Why do you say that the rtansformation matrix is a pixel-wise operation? If there’s an affine transformation on the whole image, it has the form x' = M*x + b, where M and b are uniquely defined over the whole image. Each pixel will have a different result, but that’s only because we feed different inputs…

The way I see your problem, is you want to predict the affine transformation that was applied to an original image, so that you can correct it. Training is easy enough, you take some input images and apply random transforms on it, then predict the various components of the transforms (specifically the M and b from above). However, I don’t know if it makes much sense in general. How do you know what is the original image? Why should the rotated version, for example, be a transformation of the original and not the original itself?

One use case I can think of is that you have affine distortions or deformations (as described in the Matlab page for affine transforms) for a specific lens / camera setup and your dataset is only images taken with that lens / camera setup. But then you only have to do calibration once and apply the resulting correction on every image. :thinking:

I am quite new to image processing as well, so please do correct me if I am wrong. In case of affine transformations, aren’t the matrices for rotation/scaling/etc 3 * 3? Where each row corresponds to a dot product operation on the x-coordinate, y-coordinate and the intensity respectively. If my image were say 1000 * 1000 * 1 (and mind you, these are just the intensities, excluding the x, y coordinates), how would I go about multiplying a 3*3 matrix with it? Fairly basic from what you say, but I am probably missing something very obvious here…

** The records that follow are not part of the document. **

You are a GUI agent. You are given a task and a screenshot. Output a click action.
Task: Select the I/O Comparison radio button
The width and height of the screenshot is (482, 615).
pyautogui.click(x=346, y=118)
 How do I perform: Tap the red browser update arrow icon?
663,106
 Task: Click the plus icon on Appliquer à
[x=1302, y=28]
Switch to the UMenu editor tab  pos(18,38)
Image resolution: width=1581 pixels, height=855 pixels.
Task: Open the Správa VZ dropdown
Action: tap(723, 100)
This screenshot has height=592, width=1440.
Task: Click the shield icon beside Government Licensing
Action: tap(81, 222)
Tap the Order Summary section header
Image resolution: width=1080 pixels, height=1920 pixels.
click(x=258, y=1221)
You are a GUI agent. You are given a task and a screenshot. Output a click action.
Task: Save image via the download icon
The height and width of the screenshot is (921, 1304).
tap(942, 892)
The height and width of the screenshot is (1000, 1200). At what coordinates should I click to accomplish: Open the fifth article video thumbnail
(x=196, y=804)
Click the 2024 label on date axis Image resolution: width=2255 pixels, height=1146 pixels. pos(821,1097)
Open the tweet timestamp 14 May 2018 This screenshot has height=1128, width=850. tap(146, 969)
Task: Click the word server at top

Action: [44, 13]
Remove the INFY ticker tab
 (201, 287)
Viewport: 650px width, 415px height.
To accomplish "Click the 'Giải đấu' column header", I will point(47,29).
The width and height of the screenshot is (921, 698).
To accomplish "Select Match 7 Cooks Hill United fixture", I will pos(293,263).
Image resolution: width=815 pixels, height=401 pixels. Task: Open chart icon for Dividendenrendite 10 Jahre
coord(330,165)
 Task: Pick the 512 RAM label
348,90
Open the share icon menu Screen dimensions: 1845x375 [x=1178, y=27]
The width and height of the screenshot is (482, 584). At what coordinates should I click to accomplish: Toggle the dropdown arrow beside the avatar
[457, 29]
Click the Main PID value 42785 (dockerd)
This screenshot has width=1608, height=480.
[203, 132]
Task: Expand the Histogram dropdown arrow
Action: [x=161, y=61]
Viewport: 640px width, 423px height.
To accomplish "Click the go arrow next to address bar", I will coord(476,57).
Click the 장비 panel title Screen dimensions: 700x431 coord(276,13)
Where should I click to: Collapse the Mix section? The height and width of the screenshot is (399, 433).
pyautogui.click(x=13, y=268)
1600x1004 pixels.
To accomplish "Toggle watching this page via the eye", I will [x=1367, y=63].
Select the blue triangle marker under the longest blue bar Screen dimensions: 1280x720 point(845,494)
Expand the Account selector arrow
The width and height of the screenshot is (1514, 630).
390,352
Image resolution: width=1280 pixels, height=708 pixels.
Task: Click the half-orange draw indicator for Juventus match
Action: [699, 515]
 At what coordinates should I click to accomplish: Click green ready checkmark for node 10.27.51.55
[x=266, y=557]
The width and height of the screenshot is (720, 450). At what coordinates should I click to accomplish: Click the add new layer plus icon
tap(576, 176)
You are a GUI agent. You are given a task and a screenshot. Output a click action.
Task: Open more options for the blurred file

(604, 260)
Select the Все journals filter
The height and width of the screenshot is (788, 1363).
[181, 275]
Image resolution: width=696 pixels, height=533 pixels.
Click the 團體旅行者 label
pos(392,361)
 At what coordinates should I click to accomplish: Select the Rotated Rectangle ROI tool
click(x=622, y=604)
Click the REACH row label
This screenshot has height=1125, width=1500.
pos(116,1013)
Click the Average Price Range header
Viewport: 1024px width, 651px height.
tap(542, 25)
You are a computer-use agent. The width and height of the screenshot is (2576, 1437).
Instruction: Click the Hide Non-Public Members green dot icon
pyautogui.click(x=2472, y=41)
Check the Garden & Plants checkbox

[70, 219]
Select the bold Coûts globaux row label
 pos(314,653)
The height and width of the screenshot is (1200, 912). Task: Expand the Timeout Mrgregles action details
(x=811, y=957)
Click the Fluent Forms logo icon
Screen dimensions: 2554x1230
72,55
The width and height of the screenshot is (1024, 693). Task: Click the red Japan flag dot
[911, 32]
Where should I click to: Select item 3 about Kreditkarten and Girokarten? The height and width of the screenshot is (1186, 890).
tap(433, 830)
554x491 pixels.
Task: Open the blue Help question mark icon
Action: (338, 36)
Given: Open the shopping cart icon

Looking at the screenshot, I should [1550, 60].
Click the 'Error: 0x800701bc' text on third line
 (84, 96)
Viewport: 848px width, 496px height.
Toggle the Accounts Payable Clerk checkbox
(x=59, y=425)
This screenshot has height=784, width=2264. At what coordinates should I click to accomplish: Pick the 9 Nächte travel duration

Also about the use case, I think this is a fairly common problem in medical image registration. You have multiple snapshots of the patient at different times, across different modalities. So the patient could have moved a bit, the camera setup could be different, but essentially, it’s an image of the same patient part.

Sorry for the late reply.

I think you would simply work on the original problem (like cancer classification or else), and treat the variability (rotation, scaling, translation) as data augmentation. If you want to normalize the images (w.r.t. the variability) so that every image has the same orientation, scale, position, then that is another problem! Is that what you want to achieve?